Dusa dumped the pasta into a colander in the sink, then used tongs to lift big portions onto two white china plates, topping both servings with lots of sauce. Her mother added lettuce and ranch dressing. They both moved quickly, with glances at the clock. Tonight there was no question of eating at the table. They picked up their trays and headed through the swing door into the tiny living room. Setting their trays down on side tables at opposite ends of an overstuffed chesterfield covered in a faded floral print, Dusa and her mom sank down comfortably side by side.

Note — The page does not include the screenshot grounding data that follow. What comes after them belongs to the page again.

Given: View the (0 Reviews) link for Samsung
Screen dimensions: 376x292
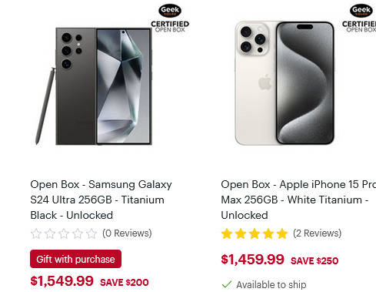Looking at the screenshot, I should click(127, 233).
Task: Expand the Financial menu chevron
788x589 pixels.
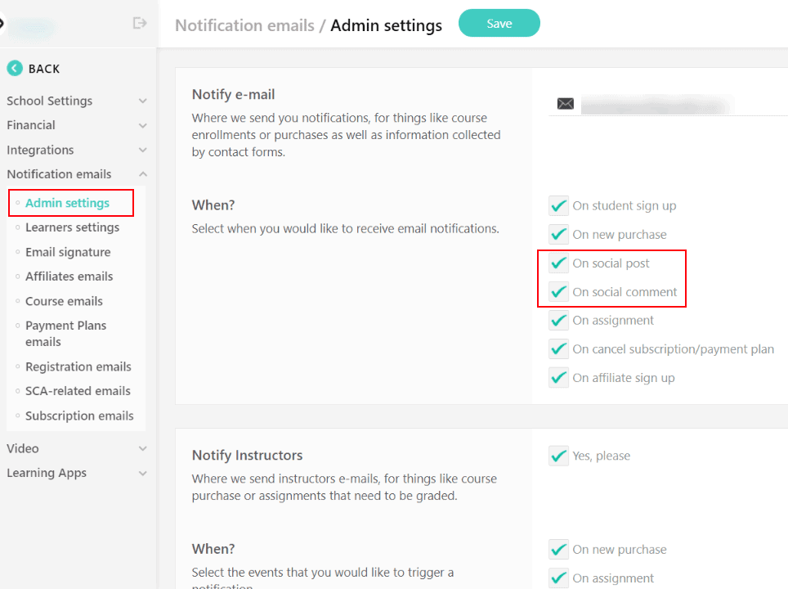Action: [143, 126]
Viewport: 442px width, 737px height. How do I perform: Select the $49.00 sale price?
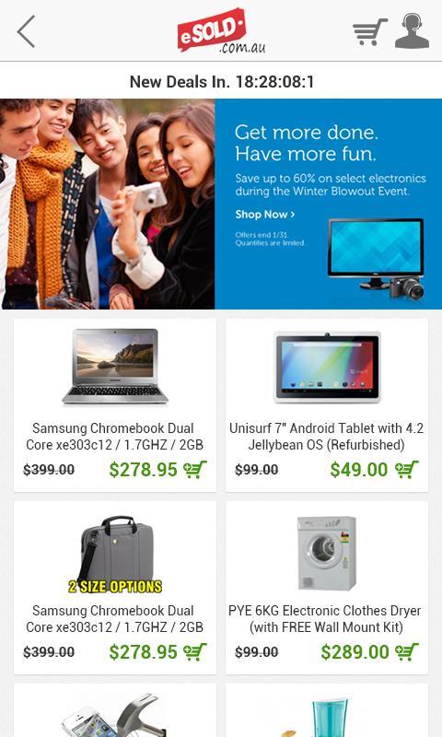359,470
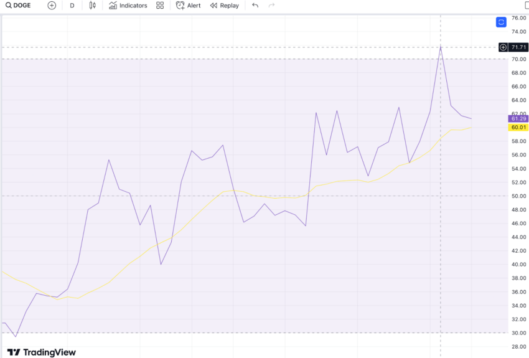Undo the last chart action
The height and width of the screenshot is (358, 529).
pyautogui.click(x=255, y=6)
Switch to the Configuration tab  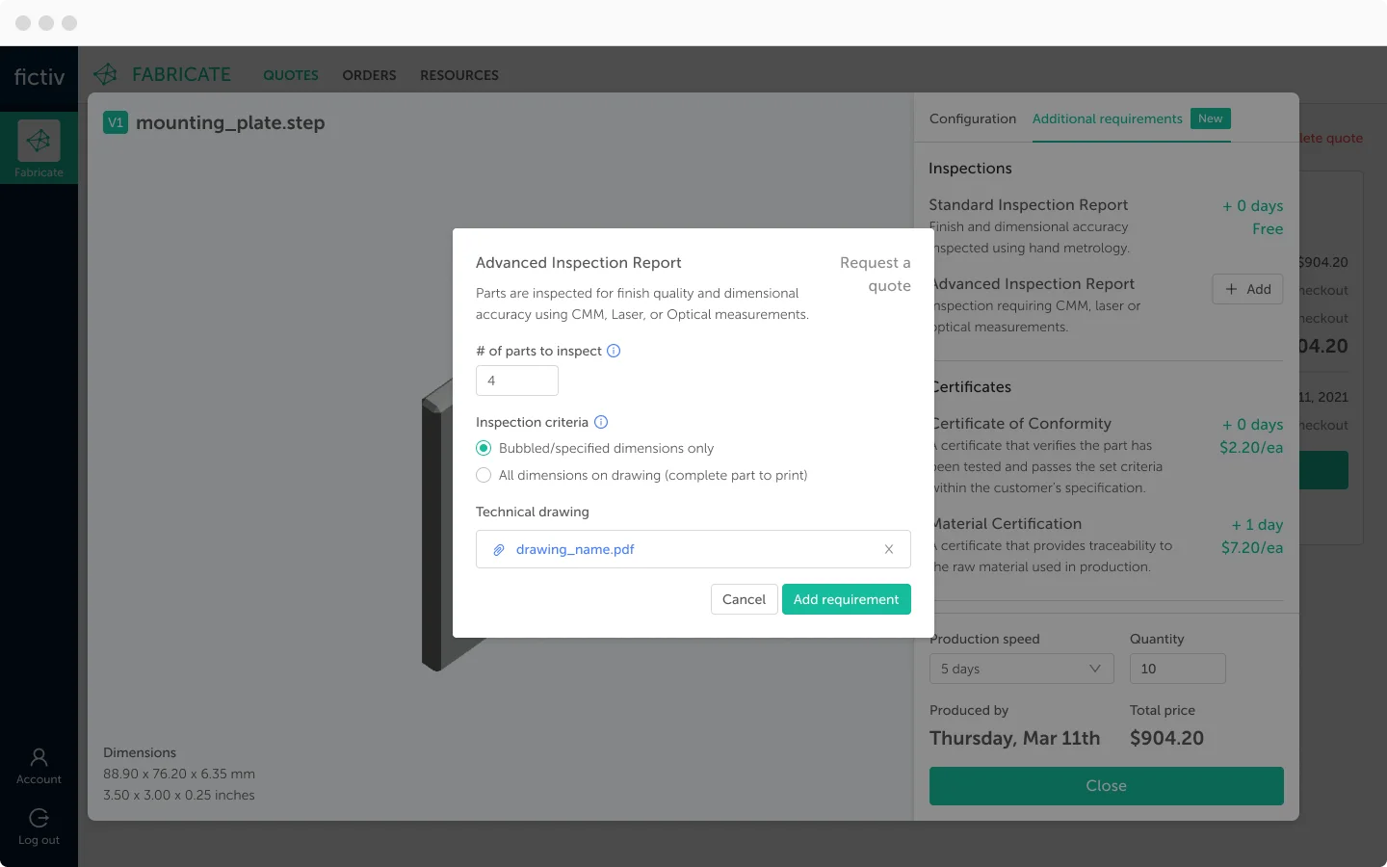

For the moment, it was just as if the snakes, the nightmares, the seizures, the attacks and the hospital stay had never happened at all.
Pearl sighed and reached for the remote. Sometimes she felt guilty about eating dinner here, but Dusa was right, it was easier. She was never up to much dinnertime chat, always wiped out after her day in the law office of Sanderson and Jaffey. Later, her energy typically revived, but by then Dusa would be deep in homework or gabbing on the phone with her friends. "Discovery Channel, right?" she asked.
"Right," said Dusa, forking a mouthful of spaghetti. "I'm not getting my hopes up," she said defiantly. In spite of herself, however, she felt the adrenaline surge.
It was an interview show. Onscreen, a man introduced two women, Dr. Teno Gordon, a medical doctor, and Dr. Yali Gordon, a psychologist. Dr. Teno looked squat and dumpy, older than her sister, dark and slightly mustached. In a no-nonsense navy suit, she sat square to the camera. Someone had used a brilliant crimson lipstick on her lips. Dr. Yali, tall, slim and gorgeous in a jungle-print designer pant-suit, looked more like a model than a psychologist. Dusa goggled for a minute before turning her eyes to the middle-aged host. What was his name? She frowned. She didn't like the way he treated people, Mr. Nasty and Nice. Usually she didn't watch him.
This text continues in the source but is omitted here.